Given an array of distinct integers candidates and a target integer target, return a list of all unique combinations of candidates where the chosen numbers sum to target. You may return the combinations in any order.

The same number may be chosen from candidates an unlimited number of times. Two combinations are unique if the frequency of at least one of the chosen numbers is different.

It is guaranteed that the number of unique combinations that sum up to target is less than 150combinations for the given input.

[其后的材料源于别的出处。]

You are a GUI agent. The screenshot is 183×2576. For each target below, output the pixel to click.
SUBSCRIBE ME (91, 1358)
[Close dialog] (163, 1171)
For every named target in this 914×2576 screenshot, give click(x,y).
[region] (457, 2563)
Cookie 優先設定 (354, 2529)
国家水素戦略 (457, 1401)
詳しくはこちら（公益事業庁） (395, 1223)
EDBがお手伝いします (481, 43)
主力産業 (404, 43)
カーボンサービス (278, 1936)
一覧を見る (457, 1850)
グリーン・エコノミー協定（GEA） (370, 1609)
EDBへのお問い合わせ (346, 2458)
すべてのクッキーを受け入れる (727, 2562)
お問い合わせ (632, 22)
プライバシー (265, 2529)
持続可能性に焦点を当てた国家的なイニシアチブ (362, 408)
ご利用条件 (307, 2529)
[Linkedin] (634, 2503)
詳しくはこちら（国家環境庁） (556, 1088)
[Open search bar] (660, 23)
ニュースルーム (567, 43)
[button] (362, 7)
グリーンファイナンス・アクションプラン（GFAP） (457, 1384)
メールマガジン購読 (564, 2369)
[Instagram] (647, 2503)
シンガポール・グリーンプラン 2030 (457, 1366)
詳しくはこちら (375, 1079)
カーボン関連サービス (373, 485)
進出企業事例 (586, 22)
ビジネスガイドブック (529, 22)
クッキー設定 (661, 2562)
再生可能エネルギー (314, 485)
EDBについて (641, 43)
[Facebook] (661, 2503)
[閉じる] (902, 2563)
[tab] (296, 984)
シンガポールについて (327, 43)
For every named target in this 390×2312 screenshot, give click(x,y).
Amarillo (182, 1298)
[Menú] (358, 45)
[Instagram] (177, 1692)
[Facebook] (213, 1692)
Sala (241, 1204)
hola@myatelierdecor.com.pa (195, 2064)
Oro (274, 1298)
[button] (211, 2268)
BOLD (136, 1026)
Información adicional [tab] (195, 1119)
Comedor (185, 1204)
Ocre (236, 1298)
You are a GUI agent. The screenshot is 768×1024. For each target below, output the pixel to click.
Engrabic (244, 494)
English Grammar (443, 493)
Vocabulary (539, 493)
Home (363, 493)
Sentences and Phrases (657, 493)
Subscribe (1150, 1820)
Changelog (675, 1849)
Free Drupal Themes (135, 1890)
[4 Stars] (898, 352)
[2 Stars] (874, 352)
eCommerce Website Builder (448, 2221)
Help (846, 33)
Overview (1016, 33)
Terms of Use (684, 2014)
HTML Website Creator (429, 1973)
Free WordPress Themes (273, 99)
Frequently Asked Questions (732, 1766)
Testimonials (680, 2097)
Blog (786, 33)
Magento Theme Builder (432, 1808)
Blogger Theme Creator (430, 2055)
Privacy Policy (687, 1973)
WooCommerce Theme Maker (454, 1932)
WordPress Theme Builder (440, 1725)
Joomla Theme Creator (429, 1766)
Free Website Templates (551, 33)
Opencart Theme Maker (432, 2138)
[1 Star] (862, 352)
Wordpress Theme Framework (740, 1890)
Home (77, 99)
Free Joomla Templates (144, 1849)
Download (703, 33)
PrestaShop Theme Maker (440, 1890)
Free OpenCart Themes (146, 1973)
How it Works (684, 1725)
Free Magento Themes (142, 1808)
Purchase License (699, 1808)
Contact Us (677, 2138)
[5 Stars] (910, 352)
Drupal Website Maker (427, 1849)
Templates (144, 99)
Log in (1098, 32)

Input: candidates = [2,3,6,7], target = 7
Output: [[2,2,3],[7]]
Explanation:
2 and 3 are candidates, and 2 + 2 + 3 = 7. Note that 2 can be used multiple times.
7 is a candidate, and 7 = 7.
These are the only two combinations.

方法：

回溯+递归

保持查找顺序往后，即可去重

public List<List<Integer>> combinationSum(int[] candidates, int target) {
        List<List<Integer>> ans = new ArrayList<>();
        List<Integer> one = new ArrayList<>();
        for(int i = 0 ; i < candidates.length; i++){
            one.add(candidates[i]);
            backTrace(candidates,target- candidates[i],ans,one,i);
            one.remove(one.size()-1);
        }
        return ans;
    }
    public void backTrace(int[] candidates, int target,List<List<Integer>> ans,List<Integer> one,int begin){
        if (target ==0) {
            ans.add(new ArrayList<Integer>(one));
        }
        else if(target<0) return;
        for (int i = begin ; i < candidates.length; i++){
            one.add(candidates[i]);
            backTrace(candidates,target- candidates[i],ans,one,i );
            one.remove(one.size()-1);
        }
    }